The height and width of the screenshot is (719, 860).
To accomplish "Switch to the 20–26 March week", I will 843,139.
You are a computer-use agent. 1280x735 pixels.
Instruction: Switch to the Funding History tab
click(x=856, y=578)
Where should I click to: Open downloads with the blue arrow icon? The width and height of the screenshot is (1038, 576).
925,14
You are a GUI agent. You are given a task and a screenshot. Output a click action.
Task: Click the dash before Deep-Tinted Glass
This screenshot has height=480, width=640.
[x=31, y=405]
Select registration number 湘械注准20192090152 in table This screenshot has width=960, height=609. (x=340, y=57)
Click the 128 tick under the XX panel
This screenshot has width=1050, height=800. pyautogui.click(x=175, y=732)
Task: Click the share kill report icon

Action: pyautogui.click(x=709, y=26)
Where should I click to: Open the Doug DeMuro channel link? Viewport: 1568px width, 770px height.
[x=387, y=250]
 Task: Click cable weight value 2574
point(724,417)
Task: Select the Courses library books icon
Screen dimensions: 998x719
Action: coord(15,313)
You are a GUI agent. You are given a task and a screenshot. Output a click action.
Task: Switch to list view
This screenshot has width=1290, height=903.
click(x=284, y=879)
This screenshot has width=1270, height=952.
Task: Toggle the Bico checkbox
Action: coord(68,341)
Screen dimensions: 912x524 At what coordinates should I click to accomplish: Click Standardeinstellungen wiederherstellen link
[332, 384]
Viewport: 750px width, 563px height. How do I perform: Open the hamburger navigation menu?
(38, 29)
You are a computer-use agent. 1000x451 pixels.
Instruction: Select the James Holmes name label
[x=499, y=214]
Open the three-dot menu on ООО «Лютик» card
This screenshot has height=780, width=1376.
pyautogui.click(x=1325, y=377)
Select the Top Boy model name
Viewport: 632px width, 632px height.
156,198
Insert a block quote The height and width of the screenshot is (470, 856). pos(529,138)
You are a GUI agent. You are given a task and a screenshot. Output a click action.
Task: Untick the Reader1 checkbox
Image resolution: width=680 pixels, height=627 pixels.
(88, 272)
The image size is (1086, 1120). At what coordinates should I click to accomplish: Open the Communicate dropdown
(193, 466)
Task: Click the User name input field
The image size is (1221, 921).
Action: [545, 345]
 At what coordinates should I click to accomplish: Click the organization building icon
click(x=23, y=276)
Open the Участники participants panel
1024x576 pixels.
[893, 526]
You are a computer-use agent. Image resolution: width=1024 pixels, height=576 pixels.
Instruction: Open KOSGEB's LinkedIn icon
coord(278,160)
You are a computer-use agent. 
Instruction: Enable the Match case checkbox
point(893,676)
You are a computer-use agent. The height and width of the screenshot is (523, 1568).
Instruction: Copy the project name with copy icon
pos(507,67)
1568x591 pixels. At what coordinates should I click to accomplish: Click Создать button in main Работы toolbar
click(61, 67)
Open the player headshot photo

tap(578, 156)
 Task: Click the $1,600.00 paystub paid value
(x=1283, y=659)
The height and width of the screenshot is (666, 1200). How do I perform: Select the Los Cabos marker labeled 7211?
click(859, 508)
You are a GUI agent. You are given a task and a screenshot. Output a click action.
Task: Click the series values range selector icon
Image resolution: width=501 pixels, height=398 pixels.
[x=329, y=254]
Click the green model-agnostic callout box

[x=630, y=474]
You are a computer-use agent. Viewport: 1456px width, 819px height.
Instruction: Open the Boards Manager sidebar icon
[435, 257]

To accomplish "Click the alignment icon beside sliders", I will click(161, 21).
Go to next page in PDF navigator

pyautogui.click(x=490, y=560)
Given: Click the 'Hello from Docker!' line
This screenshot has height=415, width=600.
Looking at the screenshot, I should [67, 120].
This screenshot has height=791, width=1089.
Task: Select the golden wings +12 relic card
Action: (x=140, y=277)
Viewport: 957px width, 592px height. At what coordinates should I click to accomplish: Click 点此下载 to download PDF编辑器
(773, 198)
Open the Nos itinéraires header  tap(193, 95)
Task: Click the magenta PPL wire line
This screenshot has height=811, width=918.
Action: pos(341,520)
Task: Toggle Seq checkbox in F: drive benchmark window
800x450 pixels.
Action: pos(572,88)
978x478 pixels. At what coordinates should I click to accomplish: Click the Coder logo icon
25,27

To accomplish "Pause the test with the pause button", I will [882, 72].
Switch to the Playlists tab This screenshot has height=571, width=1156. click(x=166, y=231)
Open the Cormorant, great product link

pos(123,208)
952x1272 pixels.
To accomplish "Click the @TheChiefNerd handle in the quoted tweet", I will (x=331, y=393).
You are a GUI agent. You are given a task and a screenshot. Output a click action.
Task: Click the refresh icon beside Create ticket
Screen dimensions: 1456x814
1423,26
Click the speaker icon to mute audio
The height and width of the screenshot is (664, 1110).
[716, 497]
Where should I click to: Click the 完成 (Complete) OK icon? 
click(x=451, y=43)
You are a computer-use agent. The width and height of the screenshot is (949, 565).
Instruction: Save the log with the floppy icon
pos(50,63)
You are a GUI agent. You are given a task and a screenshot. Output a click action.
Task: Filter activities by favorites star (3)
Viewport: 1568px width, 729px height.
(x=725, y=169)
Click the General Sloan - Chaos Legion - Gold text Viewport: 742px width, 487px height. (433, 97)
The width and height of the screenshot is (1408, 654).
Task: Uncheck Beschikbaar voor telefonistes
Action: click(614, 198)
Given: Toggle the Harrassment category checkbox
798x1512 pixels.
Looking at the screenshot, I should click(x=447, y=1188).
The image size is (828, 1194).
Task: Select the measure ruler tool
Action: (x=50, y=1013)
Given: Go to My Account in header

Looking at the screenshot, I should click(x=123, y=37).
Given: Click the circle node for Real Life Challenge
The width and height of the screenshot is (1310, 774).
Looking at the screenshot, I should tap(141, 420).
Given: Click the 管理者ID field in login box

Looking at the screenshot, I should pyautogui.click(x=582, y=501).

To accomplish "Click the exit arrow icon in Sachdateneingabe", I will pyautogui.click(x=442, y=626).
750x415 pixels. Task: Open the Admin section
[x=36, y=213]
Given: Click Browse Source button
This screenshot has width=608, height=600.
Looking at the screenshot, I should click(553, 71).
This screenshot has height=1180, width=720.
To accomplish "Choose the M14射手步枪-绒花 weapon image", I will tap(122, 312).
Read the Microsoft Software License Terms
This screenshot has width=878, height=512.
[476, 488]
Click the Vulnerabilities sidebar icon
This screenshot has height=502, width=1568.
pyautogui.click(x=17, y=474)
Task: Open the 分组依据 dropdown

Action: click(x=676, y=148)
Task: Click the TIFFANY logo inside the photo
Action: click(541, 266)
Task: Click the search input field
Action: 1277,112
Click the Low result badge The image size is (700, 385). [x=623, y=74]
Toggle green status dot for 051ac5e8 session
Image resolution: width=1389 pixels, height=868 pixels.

=-=-=-=-=

• GOAL OF THE EXERCISE: For this task, write out exactly the lines of the entries above, starting at the line with "Screen dimensions: 1456x814" and ending at the line with "Toggle green status dot for 051ac5e8 session", both included, and no others.

• FINAL ANSWER:
Screen dimensions: 1456x814
1423,26
Click the speaker icon to mute audio
The height and width of the screenshot is (664, 1110).
[716, 497]
Where should I click to: Click the 完成 (Complete) OK icon? 
click(x=451, y=43)
You are a computer-use agent. The width and height of the screenshot is (949, 565).
Instruction: Save the log with the floppy icon
pos(50,63)
You are a GUI agent. You are given a task and a screenshot. Output a click action.
Task: Filter activities by favorites star (3)
Viewport: 1568px width, 729px height.
(x=725, y=169)
Click the General Sloan - Chaos Legion - Gold text Viewport: 742px width, 487px height. (433, 97)
The width and height of the screenshot is (1408, 654).
Task: Uncheck Beschikbaar voor telefonistes
Action: click(614, 198)
Given: Toggle the Harrassment category checkbox
798x1512 pixels.
Looking at the screenshot, I should click(x=447, y=1188).
The image size is (828, 1194).
Task: Select the measure ruler tool
Action: (x=50, y=1013)
Given: Go to My Account in header

Looking at the screenshot, I should click(x=123, y=37).
Given: Click the circle node for Real Life Challenge
The width and height of the screenshot is (1310, 774).
Looking at the screenshot, I should tap(141, 420).
Given: Click the 管理者ID field in login box

Looking at the screenshot, I should pyautogui.click(x=582, y=501).

To accomplish "Click the exit arrow icon in Sachdateneingabe", I will pyautogui.click(x=442, y=626).
750x415 pixels. Task: Open the Admin section
[x=36, y=213]
Given: Click Browse Source button
This screenshot has width=608, height=600.
Looking at the screenshot, I should click(553, 71).
This screenshot has height=1180, width=720.
To accomplish "Choose the M14射手步枪-绒花 weapon image", I will tap(122, 312).
Read the Microsoft Software License Terms
This screenshot has width=878, height=512.
[476, 488]
Click the Vulnerabilities sidebar icon
This screenshot has height=502, width=1568.
pyautogui.click(x=17, y=474)
Task: Open the 分组依据 dropdown

Action: click(x=676, y=148)
Task: Click the TIFFANY logo inside the photo
Action: click(541, 266)
Task: Click the search input field
Action: 1277,112
Click the Low result badge The image size is (700, 385). [x=623, y=74]
Toggle green status dot for 051ac5e8 session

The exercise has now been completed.